С одним из профессионалов в этой области нам удалось встретиться. Знакомьтесь: Евгений ВЕЛИЕВ — профессор кафедры урологии и хирургической андрологии, руководитель урологического отделения больницы им. С.П. Боткина, заслуженный врач РФ.
«После операции пациент должен не просто жить, а иметь хорошее качество жизни»
— Евгений Ибадович, я познакомилась с вашей биографией, и мне показалось, что почти каждая строка ее может служить темой для обсуждения. Вы окончили Военно-медицинскую академию им. С.М.Кирова. Подсознательно возникает образ очень ответственного студента, который учился на совесть, экзамены сдавал честно, диплома не покупал... И на выходе получился специалист с хорошими знаниями и умениями. Академия-то военная! Насколько я права в своих предположениях?
— Действительно, эта академия (ВМА им. С.М.Кирова Минобороны России. — А.З.) — учебное заведение строгое, и этим отличается от других вузов. Но, главное, оно впитало в себя все периоды становления российской медицины, все лучшее, что в ней было за прошедшие более 200 лет. Это было одно из первых высших медицинских учреждений России. Создано 18 декабря 1798 года по указу императора Павла I. В то время многие ехали не из Петербурга в Москву, а наоборот. В свое время там трудились великие врачи Боткин, Пирогов, Павлов, Бехтерев, Сеченов и другие.
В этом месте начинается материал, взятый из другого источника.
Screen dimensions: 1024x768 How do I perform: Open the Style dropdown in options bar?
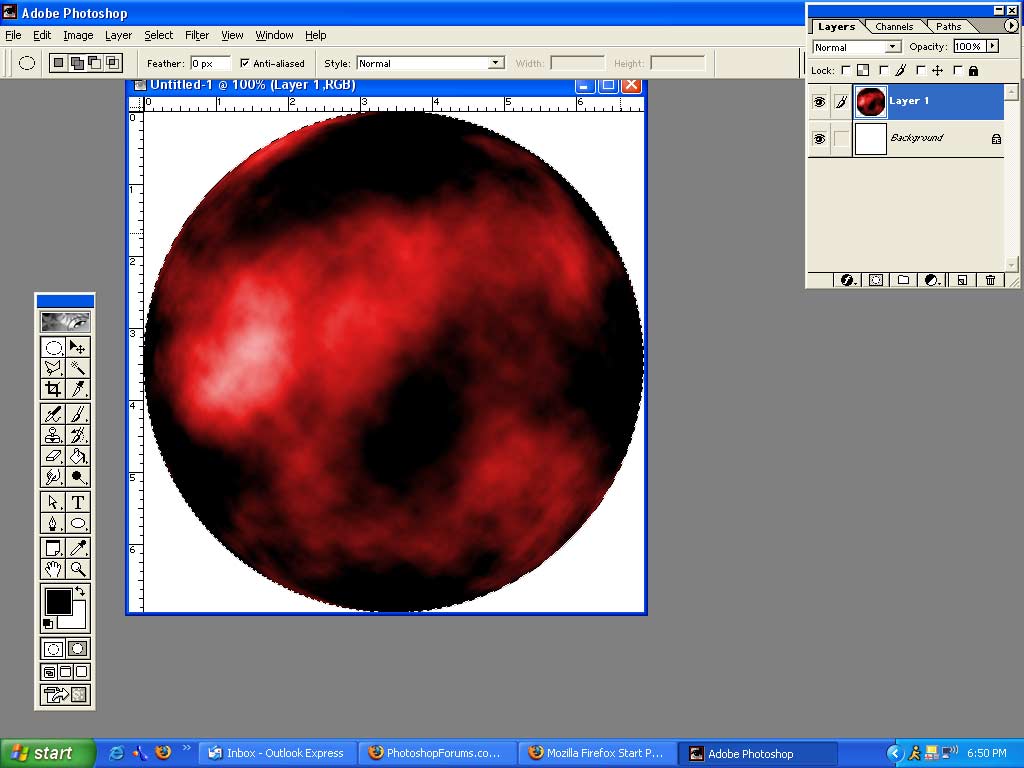coord(494,63)
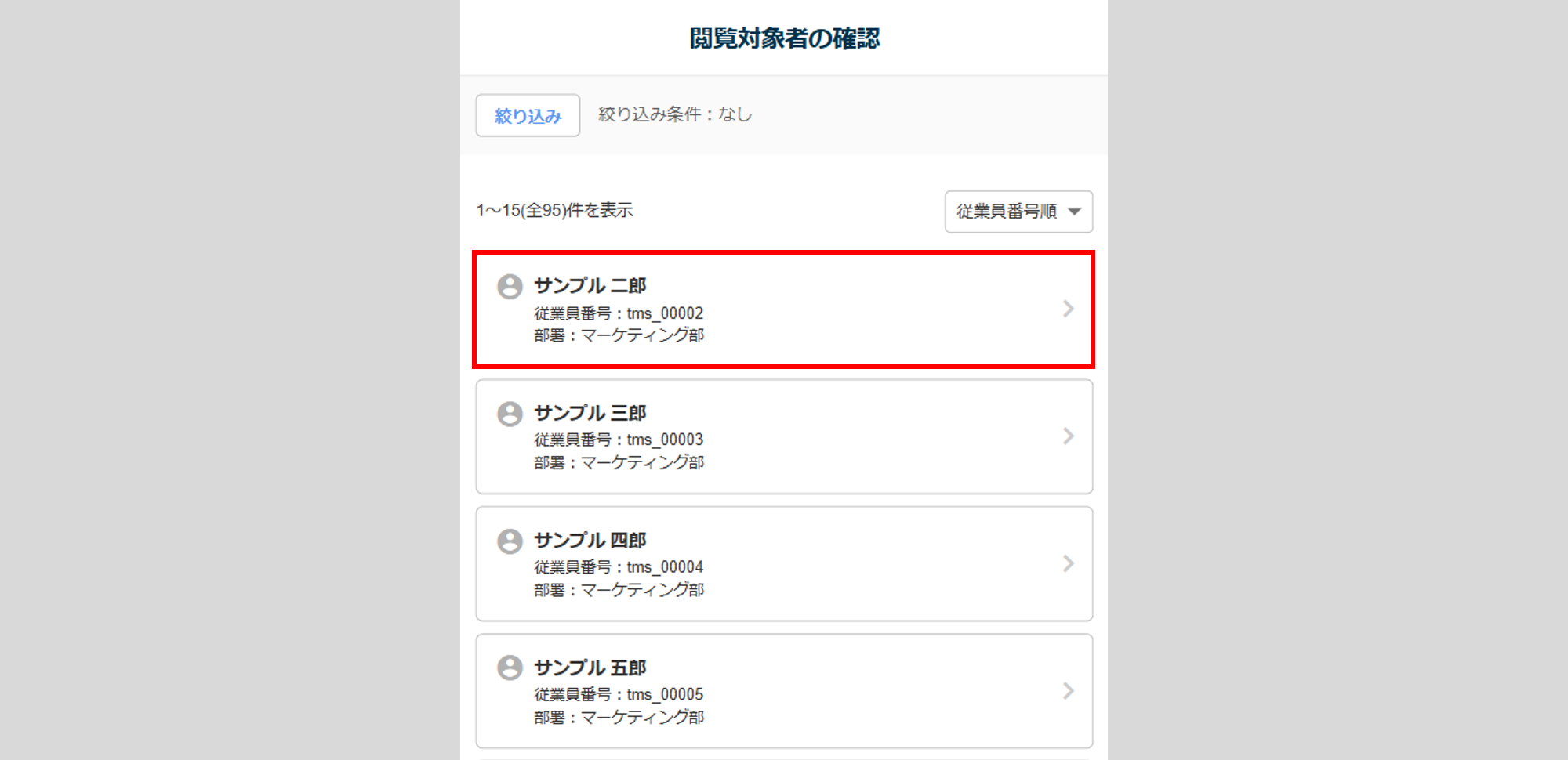Screen dimensions: 1568x760
Task: Select the サンプル 五郎 name text
Action: coord(590,668)
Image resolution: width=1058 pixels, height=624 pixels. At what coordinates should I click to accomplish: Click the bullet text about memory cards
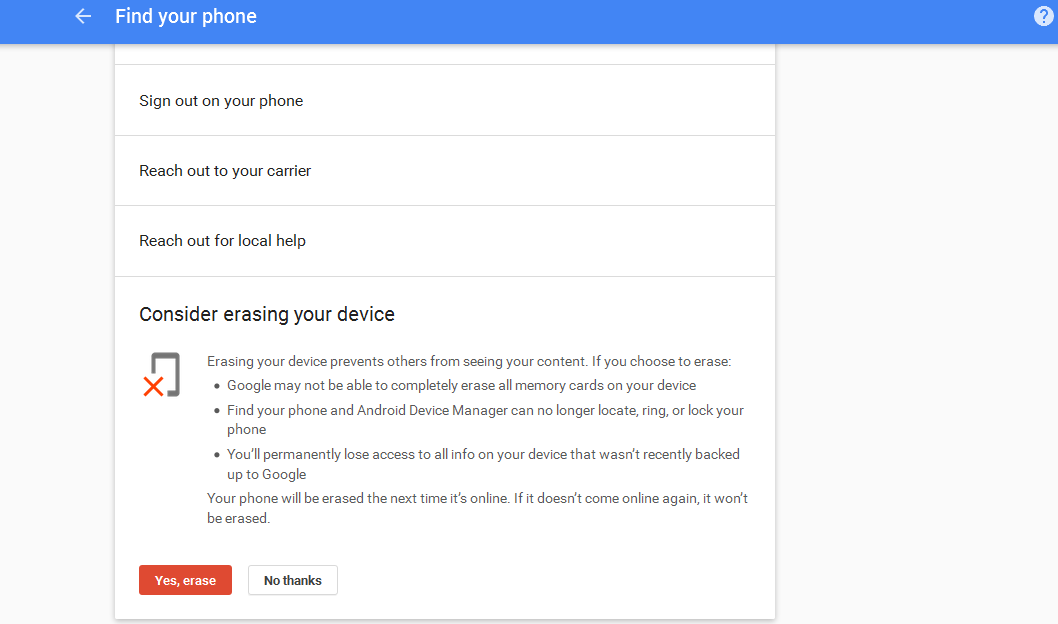(x=461, y=385)
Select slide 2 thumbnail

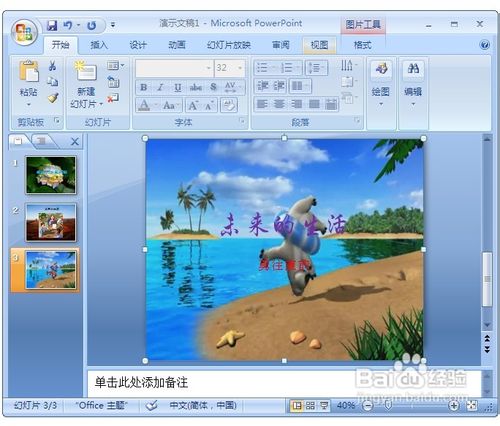pyautogui.click(x=51, y=222)
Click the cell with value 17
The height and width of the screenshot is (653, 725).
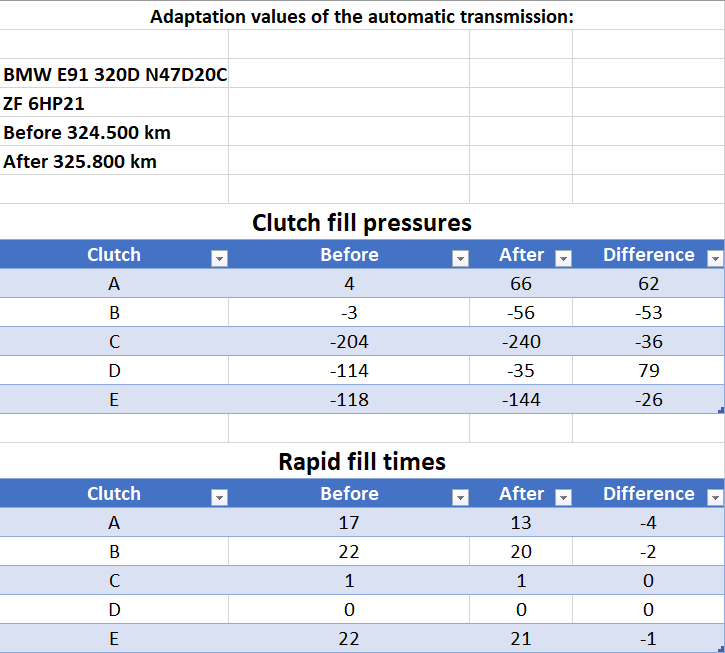click(349, 522)
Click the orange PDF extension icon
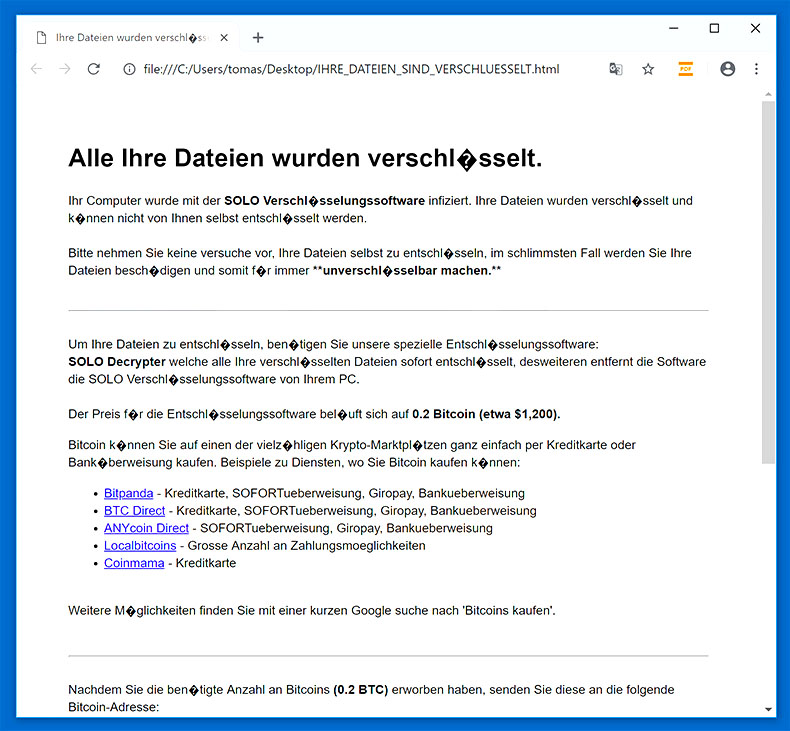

Когда я учился в ней, в конце 80‑х годов прошлого века, ощущал этот дух унаследованных традиций. Было очень интересно, и до сей поры отношусь к альма-матер с неизменным трепетом. Я ведь провинциал, родился в Тульской губернии, в городе Ефремове, и после школы сразу попал в обстановку, где даже стены дышали историей, видели многое и слышали многих гениальных людей. На кафедрах, которые были и остаются базисными — анатомии, патологической анатомии, физиологии, висели портреты великих людей. Очень многое осталось в памяти, хотя после окончания академии прошло более 30 лет.
— Что-то в академии сохранилось из методических пособий тех лет?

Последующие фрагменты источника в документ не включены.